Stored records
■ ■ ■ ■ ■
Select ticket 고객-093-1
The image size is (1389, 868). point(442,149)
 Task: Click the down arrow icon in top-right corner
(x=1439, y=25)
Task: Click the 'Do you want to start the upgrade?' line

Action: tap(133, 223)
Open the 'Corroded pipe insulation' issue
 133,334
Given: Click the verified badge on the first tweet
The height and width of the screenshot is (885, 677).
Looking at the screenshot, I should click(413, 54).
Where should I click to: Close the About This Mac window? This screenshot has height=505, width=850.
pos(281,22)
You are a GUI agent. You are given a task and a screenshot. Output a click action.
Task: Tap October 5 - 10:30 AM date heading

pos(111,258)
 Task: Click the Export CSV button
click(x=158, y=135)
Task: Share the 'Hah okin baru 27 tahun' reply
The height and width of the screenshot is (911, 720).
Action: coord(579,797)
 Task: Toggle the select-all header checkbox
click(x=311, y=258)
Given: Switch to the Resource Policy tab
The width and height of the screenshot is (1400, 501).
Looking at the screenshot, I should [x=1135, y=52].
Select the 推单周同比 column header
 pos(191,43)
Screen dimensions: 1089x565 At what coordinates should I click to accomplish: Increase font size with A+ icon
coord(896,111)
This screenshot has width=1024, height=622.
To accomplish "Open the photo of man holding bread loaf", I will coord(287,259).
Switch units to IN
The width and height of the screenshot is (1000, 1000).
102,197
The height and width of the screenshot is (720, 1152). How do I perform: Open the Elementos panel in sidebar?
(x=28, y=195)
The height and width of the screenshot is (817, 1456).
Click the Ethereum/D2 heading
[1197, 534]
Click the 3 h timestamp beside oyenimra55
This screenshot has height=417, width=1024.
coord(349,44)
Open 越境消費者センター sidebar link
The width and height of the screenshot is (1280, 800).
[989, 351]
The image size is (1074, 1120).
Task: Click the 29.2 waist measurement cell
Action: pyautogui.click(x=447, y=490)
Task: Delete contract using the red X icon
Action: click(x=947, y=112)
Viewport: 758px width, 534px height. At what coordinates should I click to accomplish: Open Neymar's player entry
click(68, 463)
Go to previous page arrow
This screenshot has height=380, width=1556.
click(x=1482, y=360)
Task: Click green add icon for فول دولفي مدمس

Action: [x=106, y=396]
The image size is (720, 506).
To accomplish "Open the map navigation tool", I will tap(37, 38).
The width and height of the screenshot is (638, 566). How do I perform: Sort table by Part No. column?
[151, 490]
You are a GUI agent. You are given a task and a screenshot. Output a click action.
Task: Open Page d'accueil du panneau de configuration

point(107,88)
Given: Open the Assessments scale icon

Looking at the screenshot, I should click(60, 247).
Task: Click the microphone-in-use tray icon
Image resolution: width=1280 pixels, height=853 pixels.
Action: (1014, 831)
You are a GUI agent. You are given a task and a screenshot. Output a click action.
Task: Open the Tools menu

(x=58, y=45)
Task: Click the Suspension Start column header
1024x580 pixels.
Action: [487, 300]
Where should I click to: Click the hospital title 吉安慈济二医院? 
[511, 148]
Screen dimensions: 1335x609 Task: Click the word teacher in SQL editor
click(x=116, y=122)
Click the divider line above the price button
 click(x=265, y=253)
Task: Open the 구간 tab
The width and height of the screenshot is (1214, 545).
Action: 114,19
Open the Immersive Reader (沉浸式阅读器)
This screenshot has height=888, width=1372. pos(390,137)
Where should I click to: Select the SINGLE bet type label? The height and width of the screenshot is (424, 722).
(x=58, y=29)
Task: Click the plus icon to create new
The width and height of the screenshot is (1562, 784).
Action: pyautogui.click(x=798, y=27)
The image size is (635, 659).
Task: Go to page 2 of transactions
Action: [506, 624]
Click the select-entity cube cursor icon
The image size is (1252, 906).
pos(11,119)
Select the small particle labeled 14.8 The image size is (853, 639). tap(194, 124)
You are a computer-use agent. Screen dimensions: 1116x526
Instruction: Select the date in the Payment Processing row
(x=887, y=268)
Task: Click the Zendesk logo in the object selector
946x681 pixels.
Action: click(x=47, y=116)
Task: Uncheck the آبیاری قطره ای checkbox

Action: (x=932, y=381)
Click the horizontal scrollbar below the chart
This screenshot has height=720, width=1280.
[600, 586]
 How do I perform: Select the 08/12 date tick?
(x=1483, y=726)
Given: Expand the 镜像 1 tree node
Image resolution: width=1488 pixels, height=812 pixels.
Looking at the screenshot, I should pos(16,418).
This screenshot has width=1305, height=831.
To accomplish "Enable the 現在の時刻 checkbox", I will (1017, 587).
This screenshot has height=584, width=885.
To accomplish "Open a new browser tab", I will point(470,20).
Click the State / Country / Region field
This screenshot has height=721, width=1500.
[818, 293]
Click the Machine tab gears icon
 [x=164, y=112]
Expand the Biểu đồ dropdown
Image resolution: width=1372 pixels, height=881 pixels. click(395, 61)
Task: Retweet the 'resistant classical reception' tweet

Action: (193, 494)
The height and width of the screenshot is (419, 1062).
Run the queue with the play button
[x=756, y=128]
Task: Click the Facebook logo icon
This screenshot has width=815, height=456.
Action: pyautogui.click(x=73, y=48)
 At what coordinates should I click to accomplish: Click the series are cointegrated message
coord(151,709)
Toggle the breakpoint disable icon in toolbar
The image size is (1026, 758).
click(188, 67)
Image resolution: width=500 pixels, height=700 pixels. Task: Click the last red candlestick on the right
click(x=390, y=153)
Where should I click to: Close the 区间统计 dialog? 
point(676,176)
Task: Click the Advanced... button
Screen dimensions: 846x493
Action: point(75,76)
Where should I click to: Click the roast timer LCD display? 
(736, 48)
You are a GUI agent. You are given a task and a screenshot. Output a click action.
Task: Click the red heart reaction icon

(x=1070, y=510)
■ ■ ■ ■ ■
YOUR INSTRUCTIONS. What you return should be the lines from the start of the data through the line with "This screenshot has width=1024, height=622.", quoted exactly and nothing more.

COMPLETED EXERCISE.
Select ticket 고객-093-1
The image size is (1389, 868). point(442,149)
 Task: Click the down arrow icon in top-right corner
(x=1439, y=25)
Task: Click the 'Do you want to start the upgrade?' line

Action: tap(133, 223)
Open the 'Corroded pipe insulation' issue
 133,334
Given: Click the verified badge on the first tweet
The height and width of the screenshot is (885, 677).
Looking at the screenshot, I should click(413, 54).
Where should I click to: Close the About This Mac window? This screenshot has height=505, width=850.
pos(281,22)
You are a GUI agent. You are given a task and a screenshot. Output a click action.
Task: Tap October 5 - 10:30 AM date heading

pos(111,258)
 Task: Click the Export CSV button
click(x=158, y=135)
Task: Share the 'Hah okin baru 27 tahun' reply
The height and width of the screenshot is (911, 720).
Action: coord(579,797)
 Task: Toggle the select-all header checkbox
click(x=311, y=258)
Given: Switch to the Resource Policy tab
The width and height of the screenshot is (1400, 501).
Looking at the screenshot, I should [x=1135, y=52].
Select the 推单周同比 column header
 pos(191,43)
Screen dimensions: 1089x565 At what coordinates should I click to accomplish: Increase font size with A+ icon
coord(896,111)
This screenshot has width=1024, height=622.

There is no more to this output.